🚴 Abschied an der Elbe: Oberst Popielas übergibt Sachsens Landeskommando

📰 Stabwechsel in Dresden: Nach 45 Dienstjahren verabschiedet sich Oberst Michael H. Popielas von der Spitze des Landeskommandos Sachsen. Bei einem Appell in der Dresdner Graf-Stauffenberg-Kaserne übergibt er das Kommando an Oberst Marco Tkotz und wechselt in das Zivilleben. Die Übergabe ist für Donnerstag, 12. März 2026, angekündigt. Der 63-Jährige freut sich auf mehr planbare Zeit, längere Urlaube und Touren auf dem Rennrad.

🎖️ Ein Offizier mit 45 Dienstjahren: Popielas trat 1981 als Fallschirmjäger in die Bundeswehr ein. Rund 20 Versetzungen, Auslandsverwendungen sowie Einsätze im Kosovo und in Afghanistan prägten seine Laufbahn. Mit dem Abschied endet eine lange und vielseitige Kommandotätigkeit, die durch Führungsverantwortung in fordernden sicherheitspolitischen Lagen gekennzeichnet war.

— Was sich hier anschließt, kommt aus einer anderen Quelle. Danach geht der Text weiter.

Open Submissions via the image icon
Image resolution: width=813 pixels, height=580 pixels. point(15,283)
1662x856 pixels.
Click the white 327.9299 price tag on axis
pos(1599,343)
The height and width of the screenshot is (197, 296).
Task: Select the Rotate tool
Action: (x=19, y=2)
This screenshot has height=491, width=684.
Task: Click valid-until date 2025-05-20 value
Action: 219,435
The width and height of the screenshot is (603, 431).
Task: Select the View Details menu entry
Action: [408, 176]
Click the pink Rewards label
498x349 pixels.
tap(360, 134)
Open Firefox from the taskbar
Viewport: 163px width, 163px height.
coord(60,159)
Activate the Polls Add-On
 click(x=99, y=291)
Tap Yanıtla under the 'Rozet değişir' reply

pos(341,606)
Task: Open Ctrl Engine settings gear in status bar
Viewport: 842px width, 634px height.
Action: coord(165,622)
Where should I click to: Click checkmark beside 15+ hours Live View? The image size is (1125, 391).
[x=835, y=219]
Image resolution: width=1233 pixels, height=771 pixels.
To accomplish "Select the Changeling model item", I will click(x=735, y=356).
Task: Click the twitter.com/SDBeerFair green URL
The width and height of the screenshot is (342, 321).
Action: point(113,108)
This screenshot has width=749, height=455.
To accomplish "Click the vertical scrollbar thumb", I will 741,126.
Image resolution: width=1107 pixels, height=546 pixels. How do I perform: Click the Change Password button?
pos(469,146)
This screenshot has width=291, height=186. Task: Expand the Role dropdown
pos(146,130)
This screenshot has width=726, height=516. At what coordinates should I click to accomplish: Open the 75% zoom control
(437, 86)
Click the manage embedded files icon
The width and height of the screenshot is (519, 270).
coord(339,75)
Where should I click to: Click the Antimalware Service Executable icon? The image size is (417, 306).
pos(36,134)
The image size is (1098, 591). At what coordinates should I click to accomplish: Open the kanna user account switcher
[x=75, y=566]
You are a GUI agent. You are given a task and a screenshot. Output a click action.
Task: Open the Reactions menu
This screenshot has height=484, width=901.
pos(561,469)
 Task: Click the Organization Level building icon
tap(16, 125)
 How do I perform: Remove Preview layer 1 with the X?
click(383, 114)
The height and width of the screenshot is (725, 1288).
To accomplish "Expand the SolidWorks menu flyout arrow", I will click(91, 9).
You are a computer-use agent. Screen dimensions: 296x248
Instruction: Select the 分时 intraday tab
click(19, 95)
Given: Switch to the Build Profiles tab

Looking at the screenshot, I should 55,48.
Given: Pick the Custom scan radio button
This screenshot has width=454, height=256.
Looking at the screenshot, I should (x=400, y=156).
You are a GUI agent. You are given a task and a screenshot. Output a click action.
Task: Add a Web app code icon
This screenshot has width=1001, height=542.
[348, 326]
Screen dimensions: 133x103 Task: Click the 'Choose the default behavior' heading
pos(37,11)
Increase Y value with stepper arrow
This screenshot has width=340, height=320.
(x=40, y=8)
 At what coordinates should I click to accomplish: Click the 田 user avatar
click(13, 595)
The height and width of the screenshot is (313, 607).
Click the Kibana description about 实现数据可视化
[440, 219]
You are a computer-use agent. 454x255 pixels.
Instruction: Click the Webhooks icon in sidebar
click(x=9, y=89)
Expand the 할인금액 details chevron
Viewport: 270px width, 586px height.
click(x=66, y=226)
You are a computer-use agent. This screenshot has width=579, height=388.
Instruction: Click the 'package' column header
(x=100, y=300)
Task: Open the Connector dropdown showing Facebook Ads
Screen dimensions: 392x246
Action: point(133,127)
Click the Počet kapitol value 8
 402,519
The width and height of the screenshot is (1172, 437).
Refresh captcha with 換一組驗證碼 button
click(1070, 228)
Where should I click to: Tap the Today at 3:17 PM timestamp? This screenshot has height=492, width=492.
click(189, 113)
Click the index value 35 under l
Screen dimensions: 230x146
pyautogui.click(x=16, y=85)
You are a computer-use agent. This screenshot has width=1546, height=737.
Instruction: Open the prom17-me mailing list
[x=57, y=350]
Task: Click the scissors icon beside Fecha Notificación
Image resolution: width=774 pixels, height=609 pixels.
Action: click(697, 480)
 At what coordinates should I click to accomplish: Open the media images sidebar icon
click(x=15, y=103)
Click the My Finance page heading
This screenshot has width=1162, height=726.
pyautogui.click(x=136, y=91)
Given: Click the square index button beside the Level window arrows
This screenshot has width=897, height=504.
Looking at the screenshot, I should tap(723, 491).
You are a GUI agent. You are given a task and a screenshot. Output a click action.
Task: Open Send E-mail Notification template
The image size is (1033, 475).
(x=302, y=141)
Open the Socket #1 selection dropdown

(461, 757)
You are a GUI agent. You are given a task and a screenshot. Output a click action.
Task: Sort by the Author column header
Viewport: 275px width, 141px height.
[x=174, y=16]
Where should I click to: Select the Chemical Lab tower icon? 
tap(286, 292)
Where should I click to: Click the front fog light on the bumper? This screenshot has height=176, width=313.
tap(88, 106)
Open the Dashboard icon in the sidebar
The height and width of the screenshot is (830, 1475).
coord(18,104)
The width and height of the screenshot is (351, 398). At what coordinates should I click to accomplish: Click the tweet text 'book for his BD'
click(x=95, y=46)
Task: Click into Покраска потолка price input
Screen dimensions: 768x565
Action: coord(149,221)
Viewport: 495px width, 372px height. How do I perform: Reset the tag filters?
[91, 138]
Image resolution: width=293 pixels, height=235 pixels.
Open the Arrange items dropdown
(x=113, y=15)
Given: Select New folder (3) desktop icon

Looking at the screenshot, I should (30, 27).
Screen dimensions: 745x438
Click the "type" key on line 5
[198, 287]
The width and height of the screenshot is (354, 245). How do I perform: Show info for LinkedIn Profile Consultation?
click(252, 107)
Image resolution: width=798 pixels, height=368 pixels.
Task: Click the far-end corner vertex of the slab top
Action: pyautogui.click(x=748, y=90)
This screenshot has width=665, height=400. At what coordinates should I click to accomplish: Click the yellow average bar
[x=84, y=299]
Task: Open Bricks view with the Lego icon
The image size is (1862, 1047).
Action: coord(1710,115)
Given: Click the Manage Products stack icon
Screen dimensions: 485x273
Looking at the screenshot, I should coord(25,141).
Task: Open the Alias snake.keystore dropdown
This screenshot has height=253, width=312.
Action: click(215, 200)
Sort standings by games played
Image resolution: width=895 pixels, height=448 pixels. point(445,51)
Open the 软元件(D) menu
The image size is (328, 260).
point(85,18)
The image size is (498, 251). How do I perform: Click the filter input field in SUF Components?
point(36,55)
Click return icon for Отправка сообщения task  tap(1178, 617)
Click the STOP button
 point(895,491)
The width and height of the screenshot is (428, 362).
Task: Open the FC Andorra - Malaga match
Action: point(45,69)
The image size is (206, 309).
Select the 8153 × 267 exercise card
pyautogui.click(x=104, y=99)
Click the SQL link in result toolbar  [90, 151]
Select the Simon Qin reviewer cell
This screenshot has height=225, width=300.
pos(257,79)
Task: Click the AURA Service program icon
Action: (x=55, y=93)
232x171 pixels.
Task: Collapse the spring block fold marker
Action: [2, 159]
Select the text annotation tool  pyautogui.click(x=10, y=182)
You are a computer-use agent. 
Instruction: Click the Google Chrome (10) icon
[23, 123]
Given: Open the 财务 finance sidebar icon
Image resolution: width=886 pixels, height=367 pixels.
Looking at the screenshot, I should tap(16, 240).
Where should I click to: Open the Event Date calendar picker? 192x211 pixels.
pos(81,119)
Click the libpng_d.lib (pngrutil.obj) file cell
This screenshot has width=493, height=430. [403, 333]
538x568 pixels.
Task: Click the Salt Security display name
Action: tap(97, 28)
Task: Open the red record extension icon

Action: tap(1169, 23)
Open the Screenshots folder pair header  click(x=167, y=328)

🏛️ Auftrag des Landeskommandos Sachsen: Das Landeskommando ist erste Ansprechstelle der Bundeswehr für die Staatsregierung, Kommunen sowie Behörden und Organisationen mit Sicherheitsaufgaben. Es koordiniert die zivil-militärische Zusammenarbeit und unterstützt bei Amtshilfeersuchen, in Katastrophenlagen und bei Fragen der Resilienz. Damit fungiert es als zentrale Schnittstelle zwischen Streitkräften und Ländern, deren Bedeutung mit wachsender sicherheitspolitischer Unsicherheit steigt.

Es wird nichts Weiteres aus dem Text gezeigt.